We headed off for East Sussex today, to the little settlement of Streat. In celebration of our wedding anniversary, we’ve taken lodgings in an old dairy, right behind a tiny church, in the middle of the South Downs National Park.
Obviously, we weren’t going to go via the M25, like Maxine wanted us to. Given we could almost draw a straight line from our house to Streat, we followed it across country. This meant some lovely scenery, interspersed with gluts of traffic at towns and villages as schools let out and people headed home, early on a Friday.
There was a moment of high anxiety when we missed the dairy and had to negotiate a couple of Stonehenge like boulders placed in such a way as to deter the most ambitious of drivers. But, following my wobbly position at the head of the car, red flag metaphorically held high, Mirinda and Ms Crank Pants, managed to guide Max through a gap narrower than himself.
With views over the Downs and a jeweller to show us around, we settled in for a brief rest before heading out for dinner.
We booked the extraordinary Gravetye (I pronounce it ‘gravity’ though it is actually ‘grave-tie’) for our proper anniversary dinner and we were not disappointed.
Graveye was once the home of William Robinson (1838-1935) sometimes called the Greatest Gardener of All Time, who lived there from around 1885 until his death. He bought the decaying manor and the 1,000 acres it sat in and transformed it into the amazing place we saw this evening.
I first made the acquaintance of Mr Robinson during our visit to Iford Manor Gardens a few weeks ago. Mirinda, of course, already knew of him, given that Gertrude Jekyll was a great admirer and Mirinda is a big Gerty fan.

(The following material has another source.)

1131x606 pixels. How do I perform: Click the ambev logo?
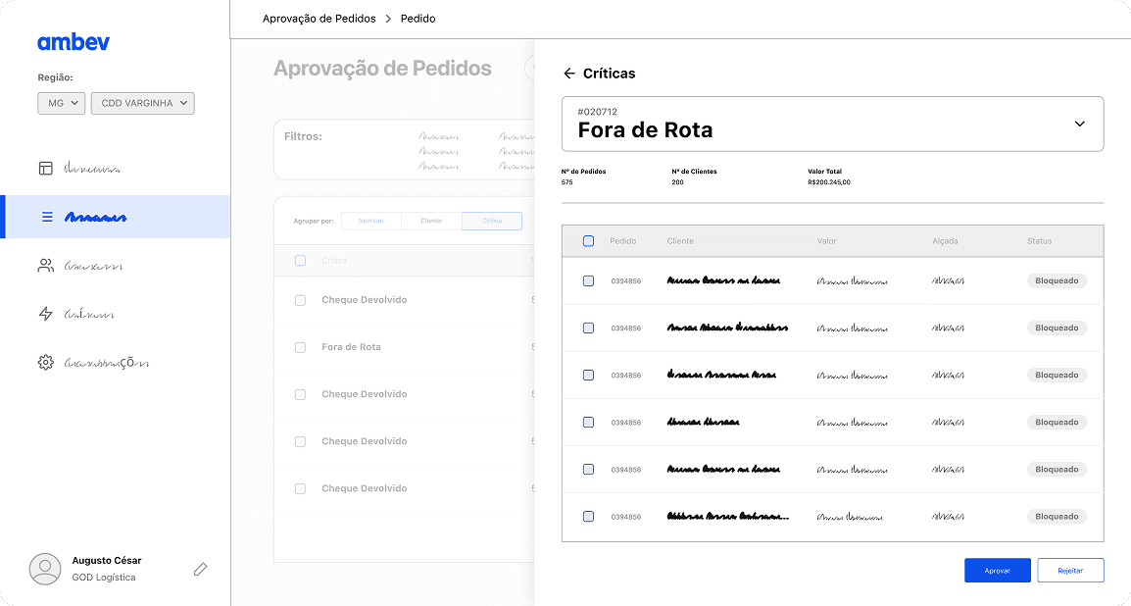(72, 42)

Arriving at the big, wrought iron gates, we were a bit concerned that we’d come to the wrong entrance and should, in fact, have headed for the servant’s door. However, like magic, the gates opened and allowed us access and we headed for the car park where we were met by a uniformed chap who greeted us warmly, taking us through to the garden for a pre-dinner drink.
It is incredibly expensive to stay at Gravetye, something which is apparent in the cars out the front of the hotel. These are the staying guest’s vehicles. Little Max would have looked a bit out of place parked alongside the Bentley but it would have been quite satisfying.
Actually, given the tiny, narrow lanes we’d driven down to reach the place, a small car makes perfect sense. Plus, I feel sure people who spend ridiculous amount of money on transport would be more worried about scratching them than us.
One of the small roads we drove down was called Slugwash Lane, a name derived from ‘slough wash’, something that would happen during the winter before sealed roads were a thing. The fields would move onto the country lane, making passing through very difficult. I can well imagine these big, expensive cars trying to plough through the slough to reach their comfy beds back in the day. I also wonder how they would have gone trying to manoeuvre between the boulders mentioned earlier.
Given my general antipathy for automobiles I don’t normally talk about them, but I feel I should mention the Aston Martin for Nicktor’s sake, and I can’t hide my delight in also mentioning that there were more Audis than anything else parked up at the front door.
Seated outside with a big bed of tulips between us and the lawn, we chilled with olives and pistachios, sipping cocktails and thoroughly enjoying the brilliant sunshine and late afternoon warmth.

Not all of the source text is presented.